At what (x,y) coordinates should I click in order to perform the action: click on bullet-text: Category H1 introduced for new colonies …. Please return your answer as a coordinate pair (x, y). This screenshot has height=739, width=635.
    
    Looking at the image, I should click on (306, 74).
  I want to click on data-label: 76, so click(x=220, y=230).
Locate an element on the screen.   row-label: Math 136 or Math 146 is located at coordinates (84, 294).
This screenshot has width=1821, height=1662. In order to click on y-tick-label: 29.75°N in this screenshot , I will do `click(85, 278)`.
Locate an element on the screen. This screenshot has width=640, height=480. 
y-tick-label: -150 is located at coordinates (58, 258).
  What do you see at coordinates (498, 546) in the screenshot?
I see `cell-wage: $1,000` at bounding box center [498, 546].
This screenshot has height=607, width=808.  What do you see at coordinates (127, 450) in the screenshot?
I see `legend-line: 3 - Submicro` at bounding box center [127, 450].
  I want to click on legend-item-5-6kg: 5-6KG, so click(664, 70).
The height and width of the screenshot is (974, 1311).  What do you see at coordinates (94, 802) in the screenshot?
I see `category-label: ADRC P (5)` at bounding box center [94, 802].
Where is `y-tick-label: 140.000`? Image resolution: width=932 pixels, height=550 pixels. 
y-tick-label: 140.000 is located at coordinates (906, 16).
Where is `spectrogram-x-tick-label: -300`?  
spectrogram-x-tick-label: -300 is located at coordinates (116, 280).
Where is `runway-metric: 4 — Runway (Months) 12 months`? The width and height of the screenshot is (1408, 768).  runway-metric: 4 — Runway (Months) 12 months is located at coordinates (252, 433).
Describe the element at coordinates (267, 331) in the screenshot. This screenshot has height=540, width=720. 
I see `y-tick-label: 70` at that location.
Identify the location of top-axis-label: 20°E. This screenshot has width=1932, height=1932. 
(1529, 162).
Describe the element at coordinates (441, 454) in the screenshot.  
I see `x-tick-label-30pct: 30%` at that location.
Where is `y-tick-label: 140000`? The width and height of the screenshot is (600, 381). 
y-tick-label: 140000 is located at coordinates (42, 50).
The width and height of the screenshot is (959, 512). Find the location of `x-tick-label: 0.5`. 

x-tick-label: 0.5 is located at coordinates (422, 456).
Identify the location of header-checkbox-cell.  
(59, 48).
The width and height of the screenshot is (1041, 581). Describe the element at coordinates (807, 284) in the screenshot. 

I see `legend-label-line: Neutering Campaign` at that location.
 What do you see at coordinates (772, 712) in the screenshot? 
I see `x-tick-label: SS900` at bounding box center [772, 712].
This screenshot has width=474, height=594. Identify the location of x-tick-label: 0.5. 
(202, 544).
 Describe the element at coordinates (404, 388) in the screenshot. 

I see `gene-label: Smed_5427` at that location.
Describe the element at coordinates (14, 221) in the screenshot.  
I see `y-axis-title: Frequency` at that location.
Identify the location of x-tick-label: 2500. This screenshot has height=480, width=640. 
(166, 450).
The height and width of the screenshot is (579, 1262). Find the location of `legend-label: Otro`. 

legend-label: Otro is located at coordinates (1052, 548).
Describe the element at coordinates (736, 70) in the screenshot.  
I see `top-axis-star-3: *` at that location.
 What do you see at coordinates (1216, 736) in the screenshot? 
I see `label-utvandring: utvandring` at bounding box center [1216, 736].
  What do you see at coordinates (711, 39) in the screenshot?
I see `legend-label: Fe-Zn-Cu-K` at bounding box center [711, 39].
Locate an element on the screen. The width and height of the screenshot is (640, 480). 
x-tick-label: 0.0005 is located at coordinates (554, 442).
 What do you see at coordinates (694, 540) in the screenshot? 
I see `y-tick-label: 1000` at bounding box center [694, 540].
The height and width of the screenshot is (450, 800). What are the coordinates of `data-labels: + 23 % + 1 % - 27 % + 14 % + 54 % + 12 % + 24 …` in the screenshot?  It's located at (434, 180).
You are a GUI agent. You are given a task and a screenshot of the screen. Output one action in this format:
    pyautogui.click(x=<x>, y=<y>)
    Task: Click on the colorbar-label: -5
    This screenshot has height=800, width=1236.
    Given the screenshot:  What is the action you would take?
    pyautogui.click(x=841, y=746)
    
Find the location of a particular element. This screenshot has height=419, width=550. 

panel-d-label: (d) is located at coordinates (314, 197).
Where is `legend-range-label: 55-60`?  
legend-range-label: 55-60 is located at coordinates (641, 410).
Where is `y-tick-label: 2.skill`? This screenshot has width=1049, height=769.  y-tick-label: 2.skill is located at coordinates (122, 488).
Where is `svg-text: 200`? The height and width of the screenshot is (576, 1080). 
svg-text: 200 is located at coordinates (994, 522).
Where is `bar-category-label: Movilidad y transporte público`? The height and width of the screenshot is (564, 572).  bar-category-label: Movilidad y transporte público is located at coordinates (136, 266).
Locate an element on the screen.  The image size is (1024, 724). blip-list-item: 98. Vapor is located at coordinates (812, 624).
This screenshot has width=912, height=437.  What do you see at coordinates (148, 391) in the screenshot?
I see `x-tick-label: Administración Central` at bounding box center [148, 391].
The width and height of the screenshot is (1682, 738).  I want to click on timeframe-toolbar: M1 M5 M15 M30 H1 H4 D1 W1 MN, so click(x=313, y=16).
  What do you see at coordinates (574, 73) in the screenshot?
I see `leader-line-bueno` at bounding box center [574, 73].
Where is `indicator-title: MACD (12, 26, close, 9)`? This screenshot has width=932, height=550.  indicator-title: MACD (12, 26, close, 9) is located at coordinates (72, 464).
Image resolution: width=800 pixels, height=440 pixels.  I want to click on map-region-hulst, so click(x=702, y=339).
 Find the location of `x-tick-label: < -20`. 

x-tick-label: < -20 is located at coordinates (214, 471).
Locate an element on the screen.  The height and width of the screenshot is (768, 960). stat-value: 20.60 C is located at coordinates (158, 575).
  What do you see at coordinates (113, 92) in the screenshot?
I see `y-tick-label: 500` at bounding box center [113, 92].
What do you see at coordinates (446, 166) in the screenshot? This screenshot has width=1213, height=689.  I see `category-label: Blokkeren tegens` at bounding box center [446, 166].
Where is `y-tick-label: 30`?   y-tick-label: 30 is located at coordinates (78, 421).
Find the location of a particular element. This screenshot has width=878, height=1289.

> [Dettagli del compito]:
Riporta in un elenco numerato il tratto che va dall'inizio delle righe fino a quella che contiene "center [498, 546].", entrambe comprese. Salta le righe vuote.

> [Soluzione dell'esercizio]:
1. At what (x,y) coordinates should I click in order to perform the action: click on bullet-text: Category H1 introduced for new colonies …. Please return your answer as a coordinate pair (x, y). This screenshot has height=739, width=635.
2.     Looking at the image, I should click on (306, 74).
3.   I want to click on data-label: 76, so click(x=220, y=230).
4. Locate an element on the screen.   row-label: Math 136 or Math 146 is located at coordinates (84, 294).
5. This screenshot has width=1821, height=1662. In order to click on y-tick-label: 29.75°N in this screenshot , I will do `click(85, 278)`.
6. Locate an element on the screen. This screenshot has width=640, height=480. 
7. y-tick-label: -150 is located at coordinates (58, 258).
8.   What do you see at coordinates (498, 546) in the screenshot?
9. I see `cell-wage: $1,000` at bounding box center [498, 546].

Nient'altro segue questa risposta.